The Defender General’s Office has sued Vermont’s only juvenile detention facility, accusing staffers of using “dangerous and painful restraint” techniques and other disciplinary methods that run afoul of common standards.
The lawsuit comes after years of complaints about Woodside Juvenile Rehabilitation Center and questions about its future.
Court documents describe a recent incident in which a 17-year old was held on the ground with a knee in his back, allegedly cutting off his ability to breathe or speak and resulting in “significant pain and swelling of his joints.”
The lawsuit asks for Woodside to immediately stop using “the purposeful infliction of pain” during restraints and to switch to a nationally recognized method.
“The theory of this case is that restraint practice is illegal, unlawful,” Chief Juvenile Defender Marshall Pahl said. “And so when you’re seeking relief in a case like that you don’t ask for just simply individual relief, you’re asking for the unlawful practice to cease — but it is still just on behalf of one kid.”
The Department for Children and Families — which runs Woodside — disputes the claims in the lawsuit, saying it contained “mischaracterizations and factual inaccuracies.”
In a written statement, DCF Commissioner Ken Schatz said that Woodside does “everything it can to avoid the use of physical restraints” and hasn’t had a serious injury due to a restraint in more than 10 years.
The department is working “on an ongoing basis to review and improve practices,” according to Schatz.
The kids housed at Woodside include those in DCF custody and kids involved in the criminal justice system.
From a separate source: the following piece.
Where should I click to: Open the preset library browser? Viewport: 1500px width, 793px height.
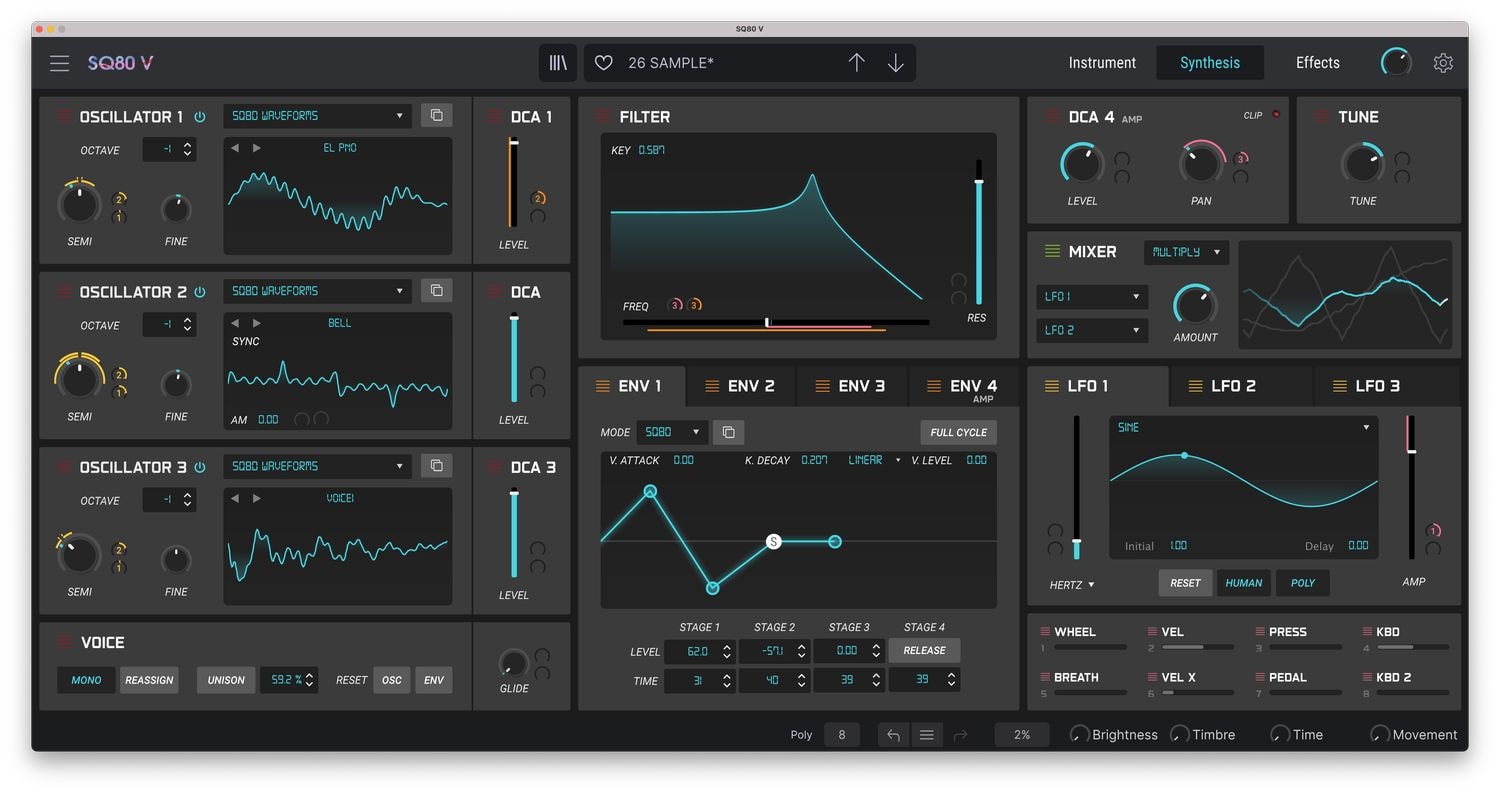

The program serves kids between the ages of 10 and 17.
The department’s website describes that facility as providing “short- and long-term placements and treatment services for youth — in a safe and secure environment.”
But critics contend that the facility operates more like a prison.
AJ Ruben, the supervising attorney at Disability Rights Vermont, said his office has had concerns about Woodside for years.
“Our big concerns are with the physical plant and with the whole culture at Woodside,” Ruben said. “[It] used to be a detention facility. It's being moved over to a residential treatment facility, but there is some lag in the way policies and procedures are moving in that direction — specifically things like the use of force system.”
Ruben said DCF officials have been meeting with DRV to discuss Woodside.
“DCF and the staff at Woodside are cooperating with us,” Ruben said. “We meet regularly, we share information, but we're still pretty far apart on what the right thing is in the short-term for the kids."
The incident described in the lawsuit isn’t the only time staff at Woodside have allegedly used these restraint techniques, according to records obtained by VPR.
Last year, DCF investigators determined that, on four occasions, Woodside staffers restrained children in ways that violated a regulation prohibiting “cruel, severe, unusual or unnecessary practices.”
In one case, the investigator describes a child being held on the ground with a knee in her back after refusing to go to her room. The child was “screaming and crying ‘please stop twisting arm,’" according to the records.
“The reality is, I think that many of the techniques are overly aggressive,” said Paul Capcara, director of an inpatient psychiatric unit at Cottage Hospital. “They result in what is termed pain compliance — in other words, exerting enough pressure on joints ... to induce pain to get them to comply with their wishes.”
Capcara’s opinion is included in the lawsuit. He wrote that the restraint of the plaintiff placed the kid in a “highly unsafe situation” because he “was unable to expand his chest cavity and breathe or talk normally.”
Capcara said he’s concerned these techniques are being used on children, including many who have been abused or neglected by adults.
“In these cases, the adults are replicating a lot of the trauma and abuse the children have suffered before,” he said.
The future of Woodside has been up for debate. The number of kids placed at the 30-bed facility has dropped in recent years. Last year, DCF abandoned an effort to reclassify as a psychiatric residential treatment facility, a designation that would have allowed Woodside to access Medicaid funds.
In December 2018, DCF Commissioner Schatz told Vermont Edition while there's still a need for a locked juvenile facility, he's open to revamping the approach.
“My vision is that it actually would have some flexibility,” Schatz said. “There would be some pods, some locked and unlocked, so we could allow for transitions and maybe a better variety of uses to meet the needs of children who really do need a highly supervised setting.”
In January, Schatz told the House Committee on Corrections and Institutions he supports building a new 30-bed facility to replace Woodside.